Repeat the lines of the data below exactly, starting from the line that contains "Screen dimensions: 515x430" and continuing through the end of the data, with both ends included. Leave the pictures out of your answer.

-------- DATA LINES --------

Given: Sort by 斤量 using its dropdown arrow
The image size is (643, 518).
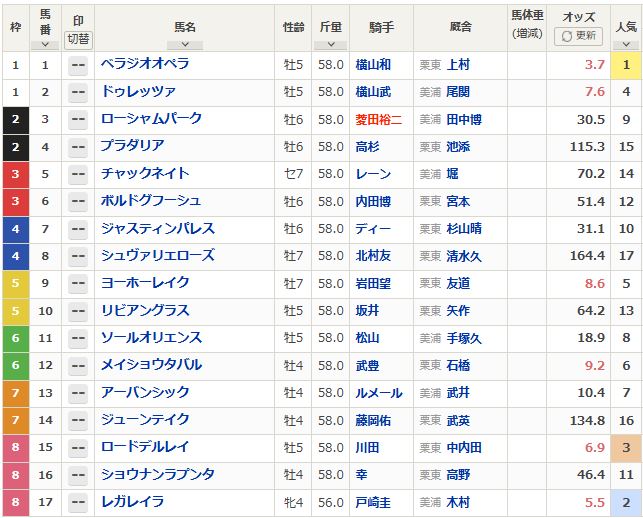Looking at the screenshot, I should (331, 44).
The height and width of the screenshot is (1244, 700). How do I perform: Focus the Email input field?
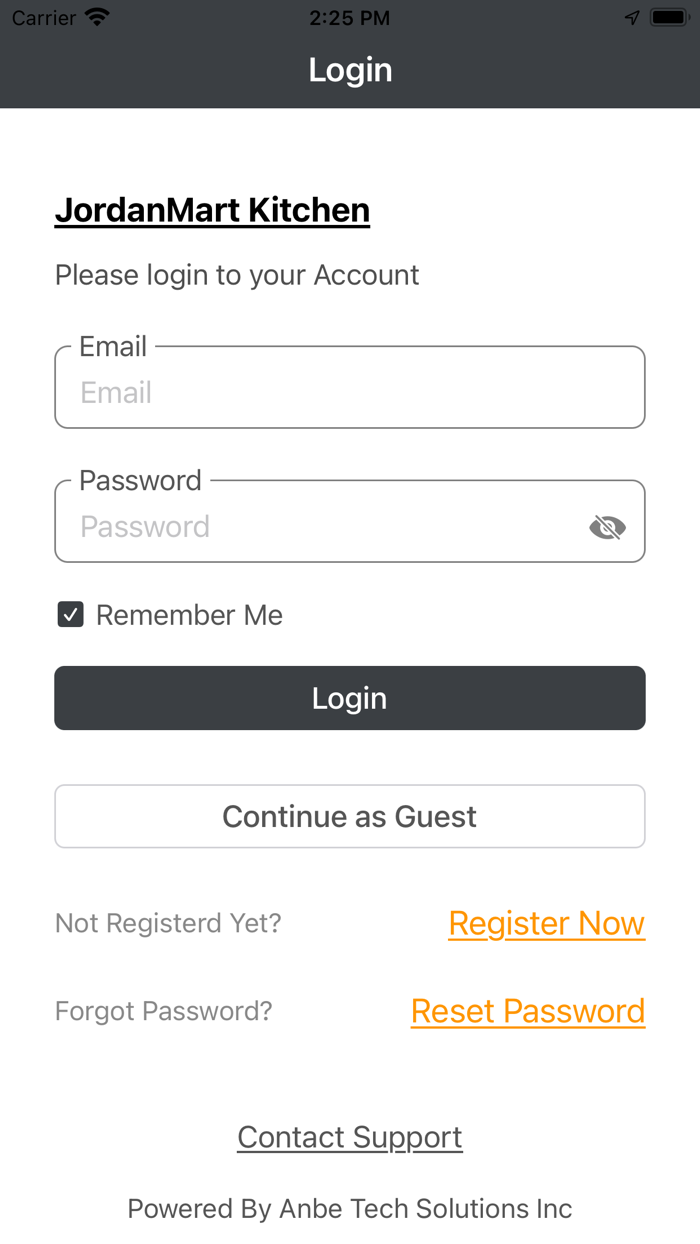349,391
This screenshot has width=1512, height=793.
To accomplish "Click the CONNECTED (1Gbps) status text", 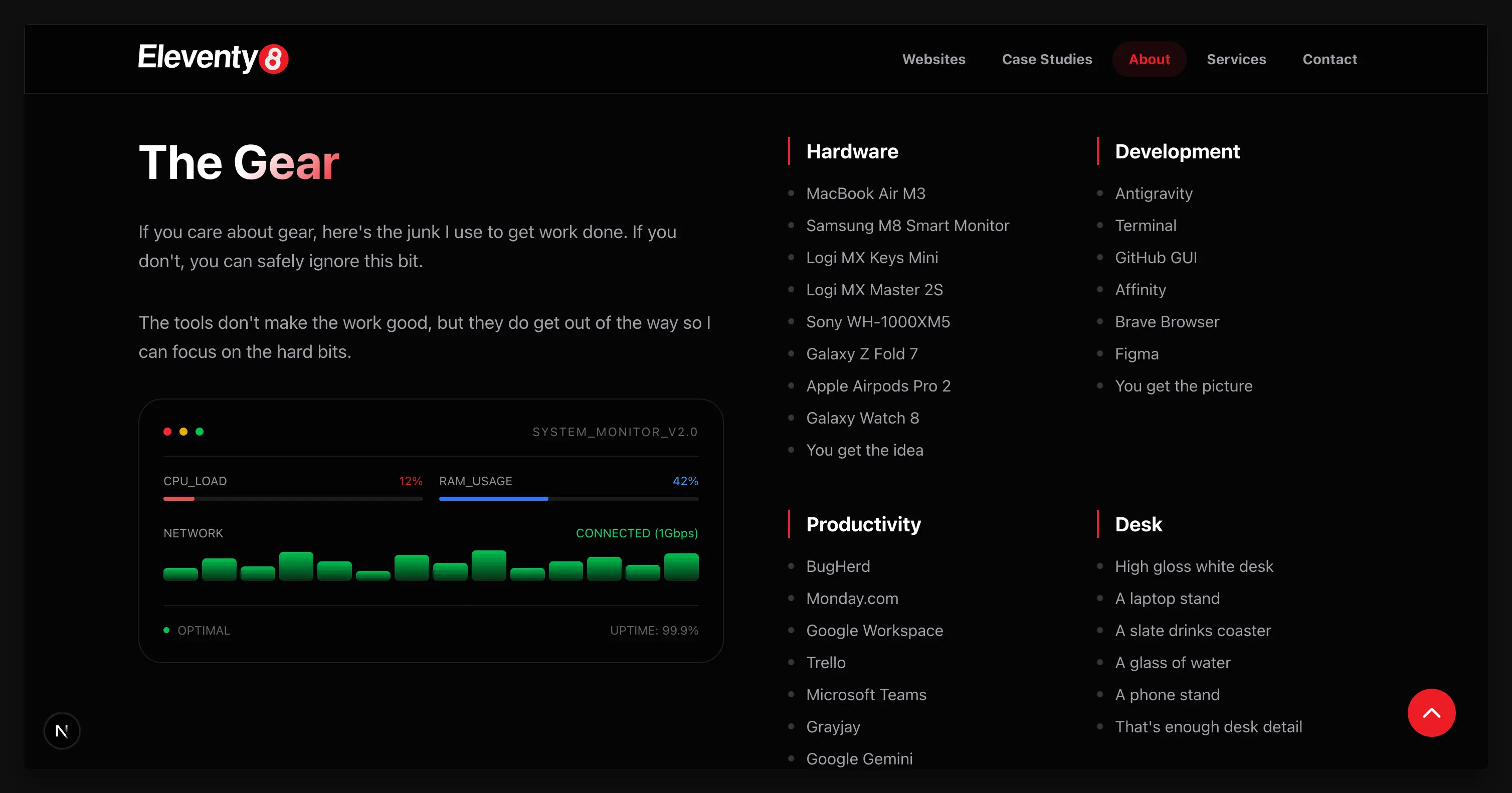I will tap(636, 533).
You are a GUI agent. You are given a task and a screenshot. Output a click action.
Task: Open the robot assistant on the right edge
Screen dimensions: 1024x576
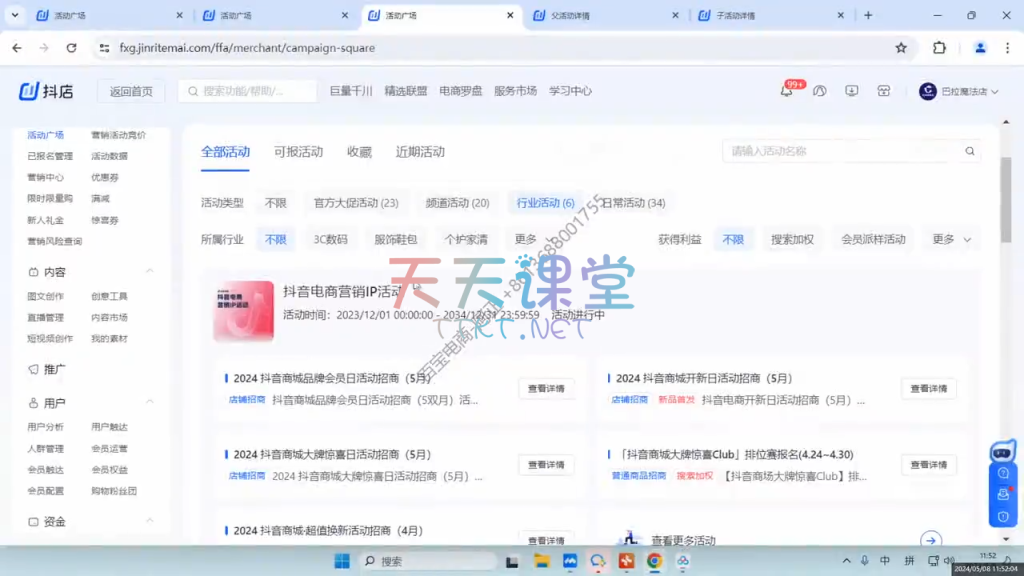pyautogui.click(x=1002, y=451)
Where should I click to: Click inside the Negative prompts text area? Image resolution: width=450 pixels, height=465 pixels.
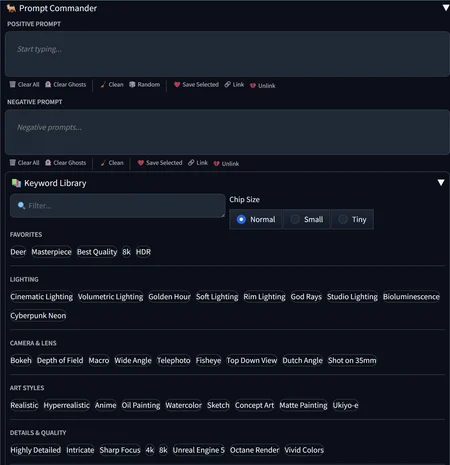(x=227, y=132)
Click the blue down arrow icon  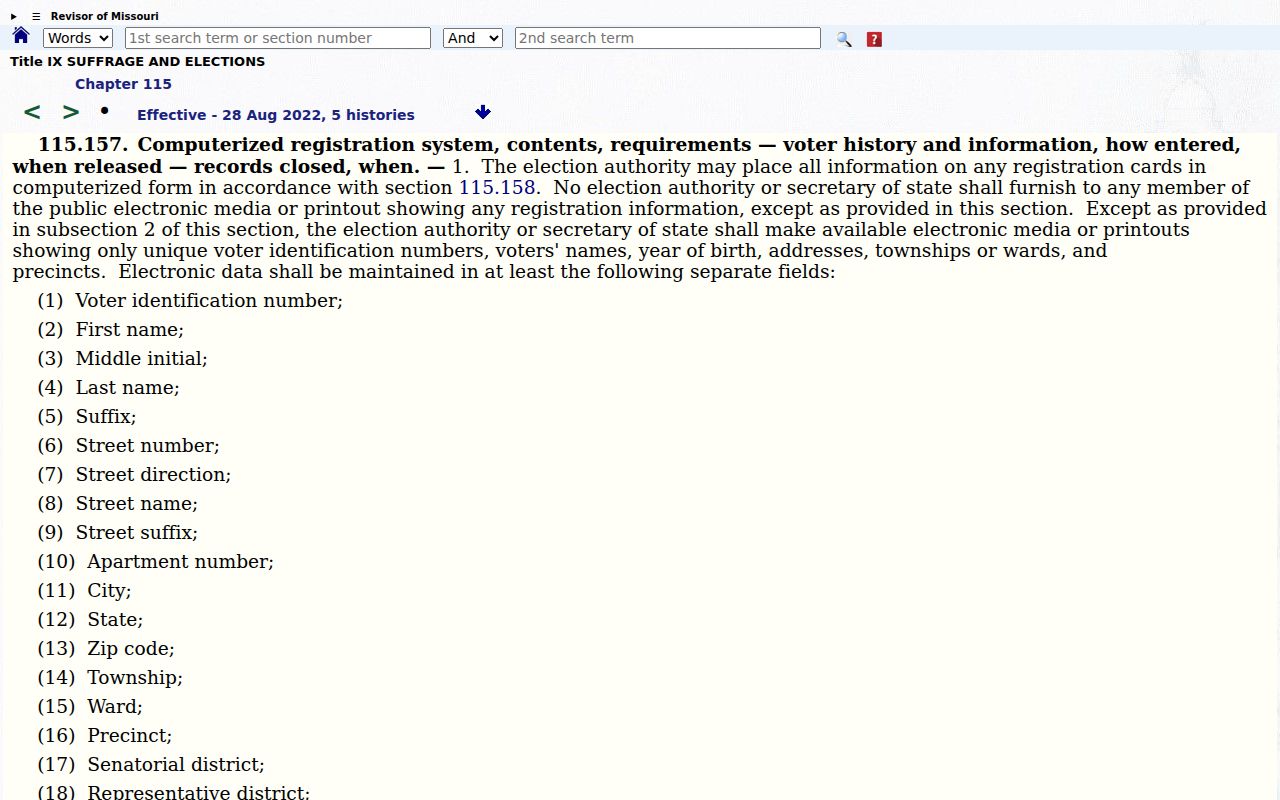point(483,112)
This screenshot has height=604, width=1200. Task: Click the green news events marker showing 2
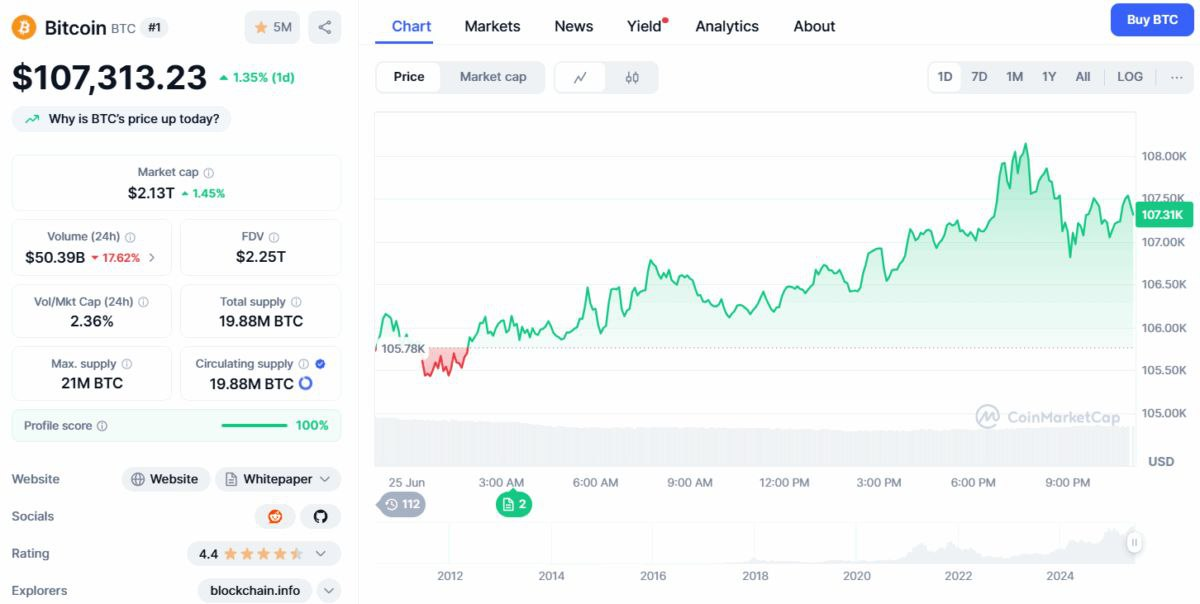point(514,504)
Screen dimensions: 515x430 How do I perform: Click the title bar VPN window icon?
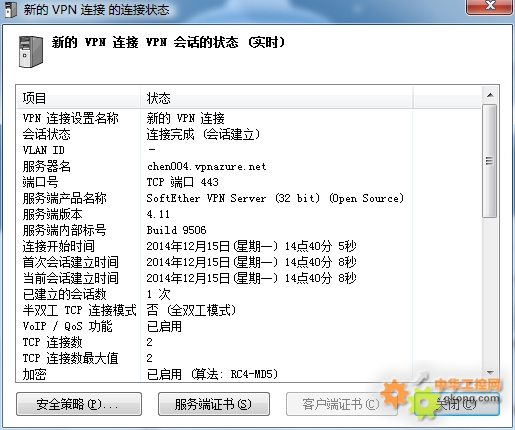point(10,9)
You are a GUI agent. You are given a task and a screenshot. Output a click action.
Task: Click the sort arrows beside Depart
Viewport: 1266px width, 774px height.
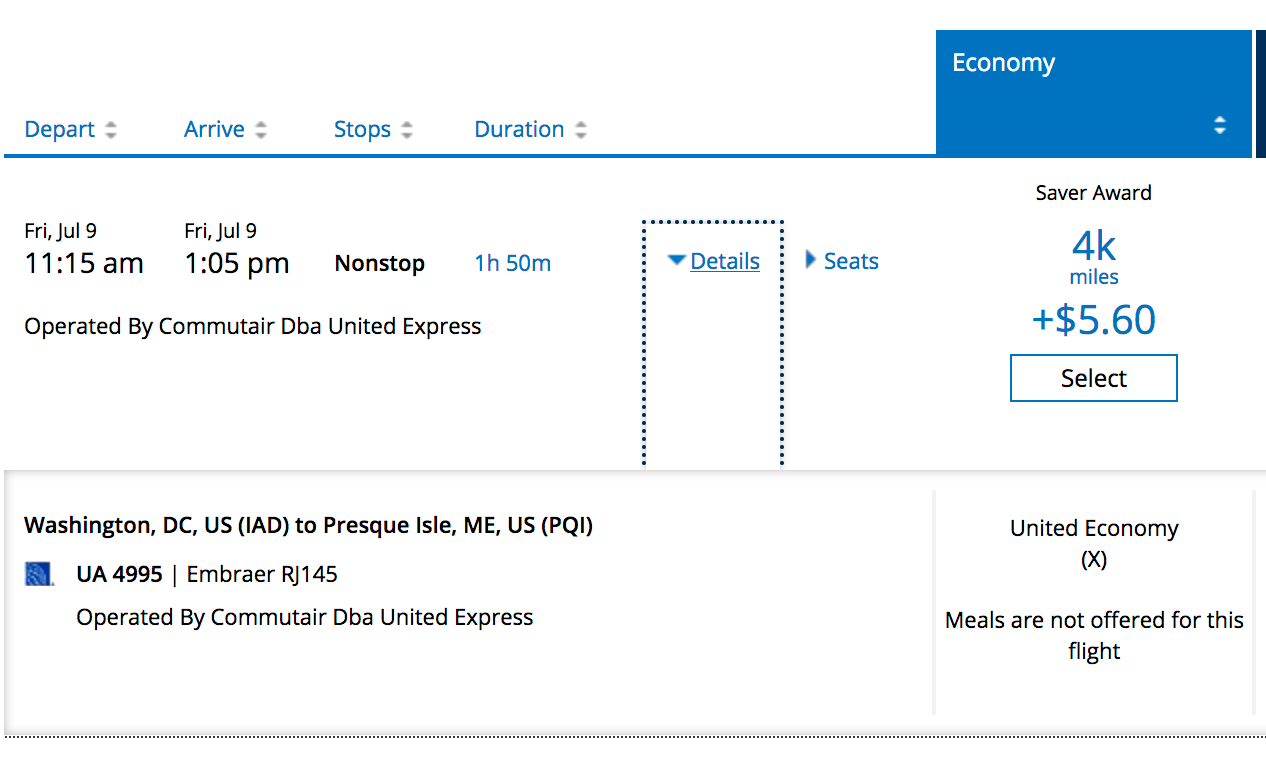[x=111, y=130]
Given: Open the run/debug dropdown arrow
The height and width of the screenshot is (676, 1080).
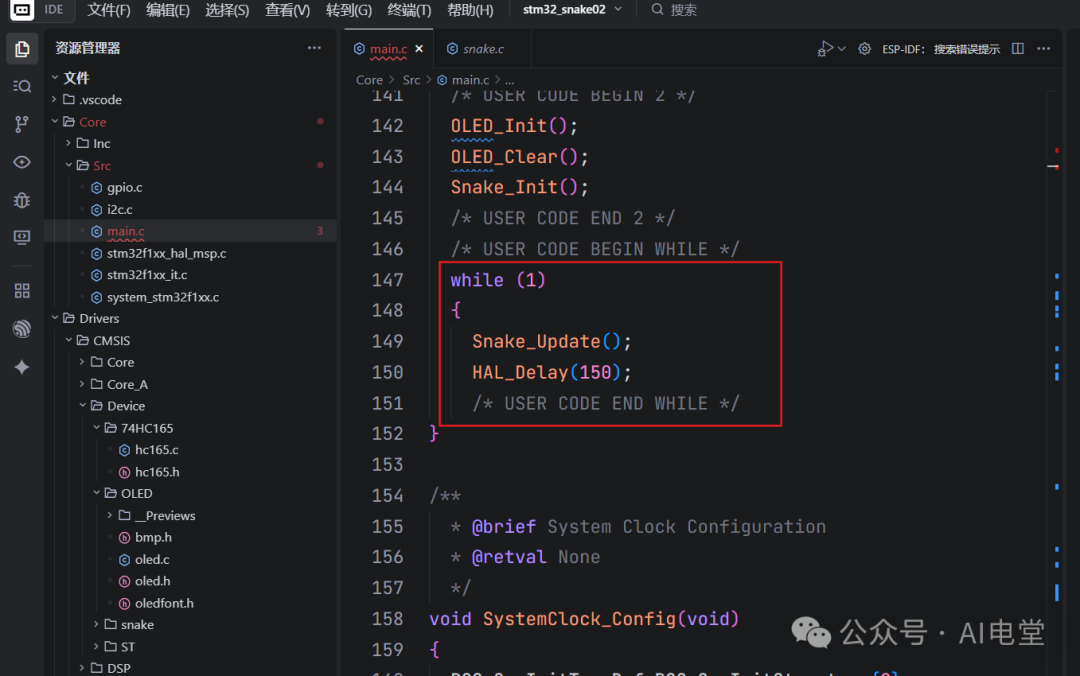Looking at the screenshot, I should coord(842,49).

--------

**SOLUTION TO THE PROBLEM:**
Screen dimensions: 515x430 How do I perform: Click the title bar VPN window icon?
point(10,9)
You are a GUI agent. You are given a task and a screenshot. Output a click action.
Task: Click the sort arrows beside Depart
Viewport: 1266px width, 774px height.
[x=111, y=130]
Given: Open the run/debug dropdown arrow
The height and width of the screenshot is (676, 1080).
Looking at the screenshot, I should coord(842,49).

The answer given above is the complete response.